Dalam merepresentasikan suatu identitas budaya, kita harus selalu senantiasa sadar bahwa “label” budaya yang kita usung tercetak kuat di benak masyarakat umum. Dan terkadang label ini akan selalu melekat seumur hidup kita. Suka atau tidak, ketika kita memilih untuk menjadi bagian dari representasi identitas budaya (Mojang Jajaka Jawa Barat, sebagai contoh) maka kita harus memiliki kesadaran bahwa citra masyarakat Jawa Barat khususnya generasi muda sedang kita representasikan. Ketika kita berlaku salah, maka masyarakat luas “umumnya” akan menjustifikasi bahwa seluruh generasi muda Jawa barat melakukan perbuatan salah. Majas Sinekdot Pars Pro Toto akan selalu berlaku dalam kasus ini. Hal ini yang harus senantiasa diingat, bahwa reputasi dan pencitraan yang diwakilkan kini tidak hanya berbicara bagi individu namun khalayak yang lebih luas. Dan yang perlu digaris bawahi bahwa reputasi tidak dapat dibangun hanya dengan promosi, namun haruslah dengan kerja keras, kualitas, dan tata nilai.



Menjadi diri kita, Menjadi Manusia Unggul



Manusia dianugrahi sikap dasar yang selalu tidak puas atas apapun yang dicapainya. Hal ini menumbuhkan sikap kompetitif di dalam setiap insan. Seringkali sikap kompetitif ini berbanding terbalik dengan rasa percaya diri yang dimiliki. Berbicara mengenai kualitas manusia, hampir diseluruh peradaban di muka bumi, sikap kompetitif dan rasa percaya diri menjadi sebuah tolak ukur baku yang menyatakan keunggulan diri manusia. Menjadi Duta seyogyanya kita telah memiliki sikap percaya diri yang menyatakan bahwa kita unggul dibanding sekelompok manusia yang lain. Setiap manusia memiliki hak untuk menjadi manusia unggul, namun sedikit sekali yang mempersiapkan dirinya sungguh-sungguh untuk menjadi manusia unggul (Vince Lombardi) . Keunggulan kualitas manusia memang tidak pernah dibangun dalam kesenyapan. Ia hanya akan diperoleh dari pengalaman, ujian, dan penderitaan yang memperteguh jiwa. Dan kunci keberhasilan selalu terletak pada niat diri yang teguh. 



Penutup



Setiap orang ingin mendapat hasil yang besar. Banyak yang tak menyadari segala yang besar dibangun dari hal-hal kecil – Frank Clark



Sebuah kalimat penutup yang pernah dituturkan Frank Clark diatas kembali mengingatkan pada kita bahwa segala pilihan untuk menjadi besar atau kecil berada ditangan kita, dan sebelum segala sesuatu menjadi besar hal-hal kecil merupakan instrumen-instrumen penting yang akan membangun kebesaran kita.
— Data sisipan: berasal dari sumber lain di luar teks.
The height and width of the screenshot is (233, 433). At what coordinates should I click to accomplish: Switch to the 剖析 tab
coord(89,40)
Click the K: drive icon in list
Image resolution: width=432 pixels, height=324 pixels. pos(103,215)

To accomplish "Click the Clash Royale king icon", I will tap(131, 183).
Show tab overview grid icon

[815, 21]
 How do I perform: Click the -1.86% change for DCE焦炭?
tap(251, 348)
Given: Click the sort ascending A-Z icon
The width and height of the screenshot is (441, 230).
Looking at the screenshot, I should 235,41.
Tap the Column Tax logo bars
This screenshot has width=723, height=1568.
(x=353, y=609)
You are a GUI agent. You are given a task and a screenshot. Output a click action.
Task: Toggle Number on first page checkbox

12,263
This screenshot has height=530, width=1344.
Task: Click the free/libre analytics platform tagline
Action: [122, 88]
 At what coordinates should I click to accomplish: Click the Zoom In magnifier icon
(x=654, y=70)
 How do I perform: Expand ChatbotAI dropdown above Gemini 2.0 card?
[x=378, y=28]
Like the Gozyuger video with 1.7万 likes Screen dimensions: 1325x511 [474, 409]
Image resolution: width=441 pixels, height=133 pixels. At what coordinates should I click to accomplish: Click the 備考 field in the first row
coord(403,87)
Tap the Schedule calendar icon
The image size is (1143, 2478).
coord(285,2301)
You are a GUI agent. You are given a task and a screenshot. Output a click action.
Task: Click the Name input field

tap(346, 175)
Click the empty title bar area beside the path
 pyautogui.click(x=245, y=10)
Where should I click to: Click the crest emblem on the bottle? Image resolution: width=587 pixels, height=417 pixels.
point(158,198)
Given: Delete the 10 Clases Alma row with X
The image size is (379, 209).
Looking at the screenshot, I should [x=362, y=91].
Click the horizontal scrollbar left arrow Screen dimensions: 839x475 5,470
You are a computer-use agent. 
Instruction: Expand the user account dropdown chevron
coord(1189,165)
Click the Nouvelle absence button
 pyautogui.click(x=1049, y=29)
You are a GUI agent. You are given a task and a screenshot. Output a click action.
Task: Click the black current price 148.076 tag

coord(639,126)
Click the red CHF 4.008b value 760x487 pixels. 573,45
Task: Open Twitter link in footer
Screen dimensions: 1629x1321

Menjadi seorang Duta merupakan sebuah langkah untuk memberi nilai menjadi generasi-generasi unggul di masa yang akan datang, kesadaran-kesadaran inilah yang seharusnya dapat membangkitkan Jawa Barat dan Indonesia pada masa yang akan datang. Namun pertanyaannya siapkah anda menjadi bagian didalamnya?